For Central Point students, it's a bee-utiful world

CENTRAL POINT — A student-led Bee Expo at Jewett Elementary was perhaps the best way to learn about the importance of pollinators while finding an ample excuse to “bee” outside the classroom enjoying the warm spring air.

Longtime fifth-grade teacher Kim Elmer, typically as enthusiastic as — or maybe more than — the students, led a group chat on the life cycle and importance of bees to the planet.

Elmer’s fifth-graders helped set up and facilitate the event earlier this month, which included a main presentation area and a trio of pollinator-related learning stations in the outdoor classroom space.

Students made colorful antenna-style hats that declared “Save the Bees!” and learned a “bee cheer” in addition to mastering the anatomy of bees and designing bee buddies that resembled yellow Minions with shiny silver and gold antennae.

Taking her task seriously, Elmer, a beekeeper for three years after completing coursework at the University of Montana and an active member of Southern Oregon Beekeepers, was decked out in a beekeeper’s hat to complement her flower-and-bee printed dress.

A big fan of hands-on learning, Elmer had her assortment of beekeeping gear, educational posters and even a closed hive for the more than 130 kindergarten and first grade students to observe.

Elmer plans to utilize her beekeeping skills and hives she helps set up as part of the district’s new makers’ lab and to facilitate information displays at area Grange Co-Ops next year.

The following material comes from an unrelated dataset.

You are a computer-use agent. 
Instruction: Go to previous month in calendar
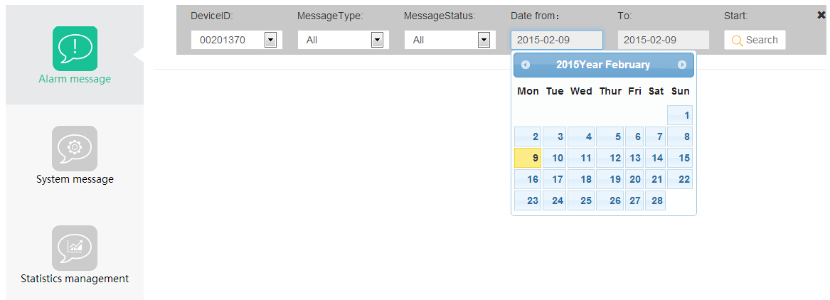click(526, 65)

The Bee Expo’s focus, however, was to stress the importance of bees.

Students learned that baby bees are lighter in color and have soft fuzzy hair and that queens are responsible for laying all the eggs to create a colony of bees.

“Like when you all were born, your hair can be a different color and then it can change,” Elmer explained.

“How many of you have ever seen a baby kitty or a puppy and know how super-duper soft they are?”

Students hung on Elmer’s every word, eager to inspect the live bees and find out about Elmer’s work with bees or to try on her beekeeper hat. Elmer relayed to students to respect bees for their role in sustaining the planet’s food supply, that bees work together to protect the hive from predators and how exterminators seek beekeepers to help with swarms.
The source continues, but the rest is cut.